====== Brano da leggere ======

L'altra sera a San Ferdinando di Rosarno il casato di 'ndrangheta ha sepolto il suo erede Antonio Bellocco (nella foto), ammazzato nel Milanese dall'amico ultrà dell'Inter Andrea Beretta con cui si spartiva il lucroso business delle curve a base di coca, panozzi, security e parcheggi. Niente esequie pubbliche, dice la Questura di Reggio Calabria, per evitare «l'ostentazione della forza della famiglia criminale» e scongiurare occasioni propizie per «incontrare tra affiliati, cementare alleanze o programmare iniziative illegali». Sono proclami che puzzano di Novecento stantìo, nell'era dei criptofonini e dei pizzini non servono pretesti per tramare alleanze o affari.
San Ferdinando di Rosarno è già cosa dei Bellocco, lo dicono persino le sentenze. Quel funerale sarebbe stato radiografato, fotogramma per fotogramma dagli inquirenti. Perché la verità su quell'omicidio laggiù la sanno tutti. Una cerimonia avrebbe attirato cronisti e ficcanaso, avrebbe acceso i riflettori sulla Piana di Gioia Tauro e portato in tv le facce contrite dei mafiosi. Del delitto nessun giornalone se ne occupa più o quasi, le macerie di questo lembo di Mediterraneo guidato dal 41bis da donna Aurora Spanò - paradigma vivente di una 'ndrangheta matriarcale - finiscono ancora una volta sotto il tappeto.

====== Estratto del dataset ======

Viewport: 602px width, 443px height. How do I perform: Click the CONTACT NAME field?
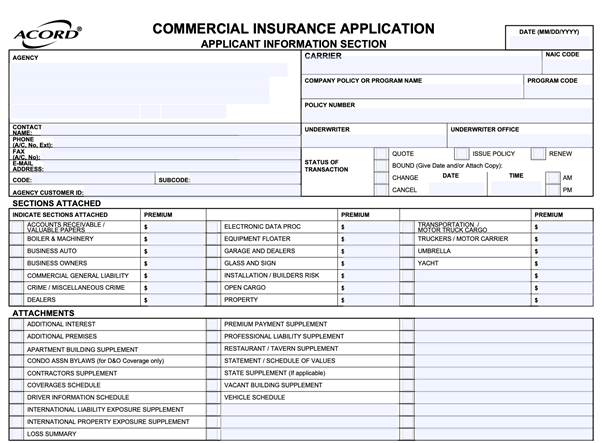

======

(Obiettivi):
**a)** Riscrivi il brano, tutto da "San Ferdinando di Rosarno è" fino a "sotto il tappeto.", mettendo "investigatori" al posto di "inquirenti".
**b)** Stabilisci se ciascuna affermazione concorda con il brano e rispondi sì o no, citando le parole decisive: (i) Antonio Bellocco è stato ucciso in Calabria; (ii) la Questura di Reggio Calabria ha escluso esequie pubbliche; (iii) i grandi giornali continuano a occuparsi ampiamente del delitto.
L'elenco non ha alcun legame con il brano.

(Soluzioni):
**a)**
San Ferdinando di Rosarno è già cosa dei Bellocco, lo dicono persino le sentenze. Quel funerale sarebbe stato radiografato, fotogramma per fotogramma dagli investigatori. Perché la verità su quell'omicidio laggiù la sanno tutti. Una cerimonia avrebbe attirato cronisti e ficcanaso, avrebbe acceso i riflettori sulla Piana di Gioia Tauro e portato in tv le facce contrite dei mafiosi. Del delitto nessun giornalone se ne occupa più o quasi, le macerie di questo lembo di Mediterraneo guidato dal 41bis da donna Aurora Spanò - paradigma vivente di una 'ndrangheta matriarcale - finiscono ancora una volta sotto il tappeto.

**b)**
(i) No: "ammazzato nel Milanese".
(ii) Sì: "Niente esequie pubbliche, dice la Questura di Reggio Calabria".
(iii) No: "Del delitto nessun giornalone se ne occupa più o quasi".